Le dernier bilan chinois a fait franchir à la planète le cap des 4.000 morts, selon un comptage établi par l’AFP.
– Menace “très réelle” –
Si l’OMS a estimé que la Chine (plus de 80.700 cas) était “en train de maîtriser l’épidémie”, elle a parallèlement averti lundi que “la menace d’une pandémie” était “devenue très réelle”, jugeant toutefois qu’elle pourrait “être contrôlée”.
Le nombre des cas dépasse dorénavant les 113.000 dans 101 pays et territoires, selon un bilan établi lundi à 17H00 GMT par l’AFP. L’Allemagne a annoncé ses deux premiers décès, le Canada son premier.
Les nouvelles contaminations de lundi (4.233 dans le monde) sont aussi liées à la progression de la maladie en Iran, où près de 600 porteurs du virus supplémentaires ont été enregistrés.
– “Pris de court” –
Les conséquences sont colossales sur le système financier, les grandes places européennes et celle de New York ayant plongé d’environ 20% depuis le début de l’année, sous l’effet conjugué de l’épidémie et de la chute des prix du pétrole qui y est liée.
Les grandes Bourses asiatiques étaient toutefois en hausse mardi matin, soulagées par un rebond des prix du pétrole après leur krach de la veille.
Lundi, les grandes places mondiales ont perdu aux alentours de 8%, Wall Street connaissant sa pire séance depuis 2008.
Signe de la gravité de l’épidémie pour la croissance chinoise, le pays a vu ses ventes de voitures plonger de près de 90% en février sur un an.
Le monde a été “pris de court” par le coronavirus, a reconnu lundi le président américain Donald Trump, en annonçant qu’il voulait voir des mesures adoptées bientôt au Congrès pour soulager l’économie américaine.
Les Etats du monde multiplient les mesures pour tenter d’endiguer la contagion.
La quarantaine a été imposée à tous les voyageurs arrivant en Israël.
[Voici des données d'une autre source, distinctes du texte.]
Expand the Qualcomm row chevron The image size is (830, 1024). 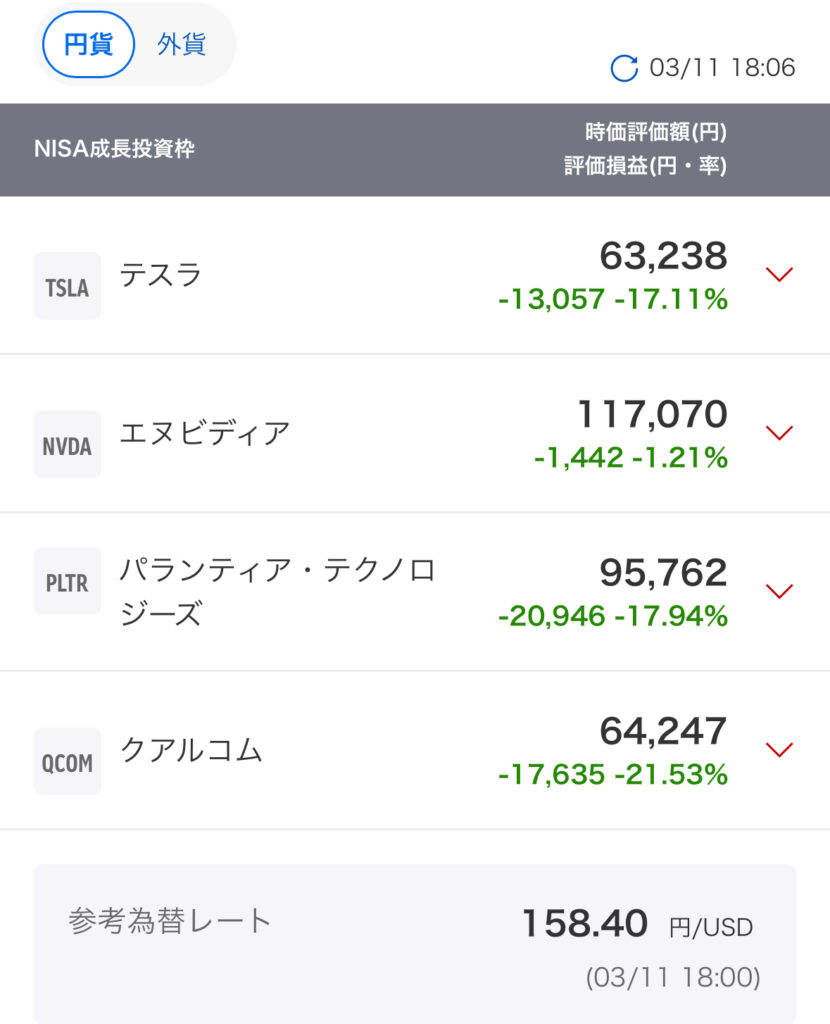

Les autorités tunisiennes ont pour leur part décidé de suspendre toutes les liaisons maritimes avec l’Italie.
– Ministre français touché –
La France, cinquième pays le plus atteint avec plus de 1.400 cas, dont depuis lundi le ministre de la Culture Franck Riester, et 25 morts, avait interdit dimanche les rassemblements de plus de 1.000 personnes.
Le gouvernement japonais a approuvé mardi un projet de mesures “d’état d’urgence” qui permettraient aux autorités d’exiger le confinement et de réquisitionner des bâtiments pour les utiliser comme hôpitaux.
L’Irlande a annulé le défilé prévu à Dublin pour la Saint-Patrick le 17 mars.
Le bilan s’est aussi alourdi aux Etats-Unis, qui comptent plus de 500 cas de contamination. Plusieurs Etats, sur la trentaine affectés, ont décrété l’état d’urgence pour débloquer des ressources fédérales.
Les autorités sanitaires américaines ont exhorté lundi les personnes les plus susceptibles de tomber gravement malades, notamment les plus âgées, à faire des stocks de provisions et de médicaments afin de se préparer à rester chez elles. Boston a aussi annulé son défilé de la Saint-Patrick.